====== Excerpt
Umberto D. (Vittorio De Sica / Italy, 1952):

The "honorable pact with solitude" (Gabriel García Márquez), un vecchio in his demolished Roman apartment. Elderly pensioners protest in the streets and are dispersed by police jeeps, among them, wizened but dogged, is the eponymous ex-civil servant (Carlo Battisti). On the verge of destitution, he still sneaks his faithful mongrel a plate at a local soup kitchen, to the irritation of welfare matrons. His landlady (Lina Gennari) fancies herself a soprano and threatens eviction, he stands his ground: "She's hoping I'll die, but I'm not going to!" A geezer's cosmic lot, his bed is rented to indiscreet lovers, a restful night eludes him. Food and shelter at the hospital ("better than a hotel," cf. Una Breve Vacanza), he dresses to the nines before hopping onto the medic's gurney. Vittorio De Sica's masterpiece of existential drabness, a theorem of misery and an act of commiseration. The marble columns outside the courthouse are cracked, the protagonist stands by them and grudgingly extends a begging hand, at the last minute he flips it to pretend to check for raindrops. Baudelaire's Les bons chiens, glimpses of the gas chamber at the dog pound. Old colleagues have no time for his woes, youth on the other hand lends a sympathetic ear in the form of the pregnant teenage maid (Maria-Pia Casilio), as affecting as Browning's Pippa. (In the purest rendering of Cesare Zavattini's neo-realist credo, De Sica's camera records her arias of stoic dailiness—dragging herself out of bed at dawn, grinding coffee beans in the kitchen, slumping on a chair to close a door with her toe.) Framed in his room through the jagged iris of a smashed wall, Umberto starts to feel the weight of defeat, "it's a little bit of everything." Despair dissolves amidst locomotive steam, hope in the end is, to paraphrase Dickinson, the thing with fleas. Chaplin is concurrent with Limelight. Cinematography by G.R. Aldo. In black and white.
============
====== Records
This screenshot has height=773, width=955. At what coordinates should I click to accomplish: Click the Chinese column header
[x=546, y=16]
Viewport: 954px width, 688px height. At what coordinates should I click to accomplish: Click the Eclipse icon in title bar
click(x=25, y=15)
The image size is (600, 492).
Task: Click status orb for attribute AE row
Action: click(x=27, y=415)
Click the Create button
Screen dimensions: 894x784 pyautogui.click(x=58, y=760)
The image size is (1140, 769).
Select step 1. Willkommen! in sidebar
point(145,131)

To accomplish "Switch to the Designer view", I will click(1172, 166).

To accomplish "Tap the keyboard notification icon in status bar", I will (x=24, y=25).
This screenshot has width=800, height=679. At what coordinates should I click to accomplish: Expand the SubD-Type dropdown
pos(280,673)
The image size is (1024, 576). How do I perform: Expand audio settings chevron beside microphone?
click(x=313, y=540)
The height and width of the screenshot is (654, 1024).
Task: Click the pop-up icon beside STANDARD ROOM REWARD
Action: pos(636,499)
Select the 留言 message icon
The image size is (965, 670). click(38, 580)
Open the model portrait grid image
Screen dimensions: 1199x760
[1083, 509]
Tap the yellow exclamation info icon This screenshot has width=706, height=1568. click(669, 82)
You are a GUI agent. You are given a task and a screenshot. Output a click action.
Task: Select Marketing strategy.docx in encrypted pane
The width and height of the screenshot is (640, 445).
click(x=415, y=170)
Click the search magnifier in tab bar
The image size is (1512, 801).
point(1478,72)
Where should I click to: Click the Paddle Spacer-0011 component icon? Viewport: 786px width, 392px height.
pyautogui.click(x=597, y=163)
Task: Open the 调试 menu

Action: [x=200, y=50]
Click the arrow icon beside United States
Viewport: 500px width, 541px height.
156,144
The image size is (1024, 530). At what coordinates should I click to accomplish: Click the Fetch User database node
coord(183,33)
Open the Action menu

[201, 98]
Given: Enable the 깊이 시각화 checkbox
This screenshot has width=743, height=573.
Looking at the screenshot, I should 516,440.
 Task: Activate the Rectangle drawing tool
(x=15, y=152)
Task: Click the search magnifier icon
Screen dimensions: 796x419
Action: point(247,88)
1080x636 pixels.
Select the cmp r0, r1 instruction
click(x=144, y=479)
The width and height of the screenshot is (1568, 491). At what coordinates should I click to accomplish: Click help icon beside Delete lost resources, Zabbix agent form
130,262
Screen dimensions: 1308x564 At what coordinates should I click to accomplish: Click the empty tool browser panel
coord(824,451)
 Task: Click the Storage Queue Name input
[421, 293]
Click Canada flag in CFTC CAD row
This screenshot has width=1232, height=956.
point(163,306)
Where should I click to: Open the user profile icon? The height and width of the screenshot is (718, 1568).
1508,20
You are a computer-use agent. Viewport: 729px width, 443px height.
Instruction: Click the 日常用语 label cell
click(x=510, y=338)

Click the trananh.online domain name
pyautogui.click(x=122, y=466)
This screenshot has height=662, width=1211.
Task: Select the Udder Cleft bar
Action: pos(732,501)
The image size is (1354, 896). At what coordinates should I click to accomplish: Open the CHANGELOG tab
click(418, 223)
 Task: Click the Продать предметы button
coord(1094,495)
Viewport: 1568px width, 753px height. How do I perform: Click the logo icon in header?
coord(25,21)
============
_Action item_
In the Umberto D. review, which actress plays the pregnant teenage maid?

_Result of the task_
Maria-Pia Casilio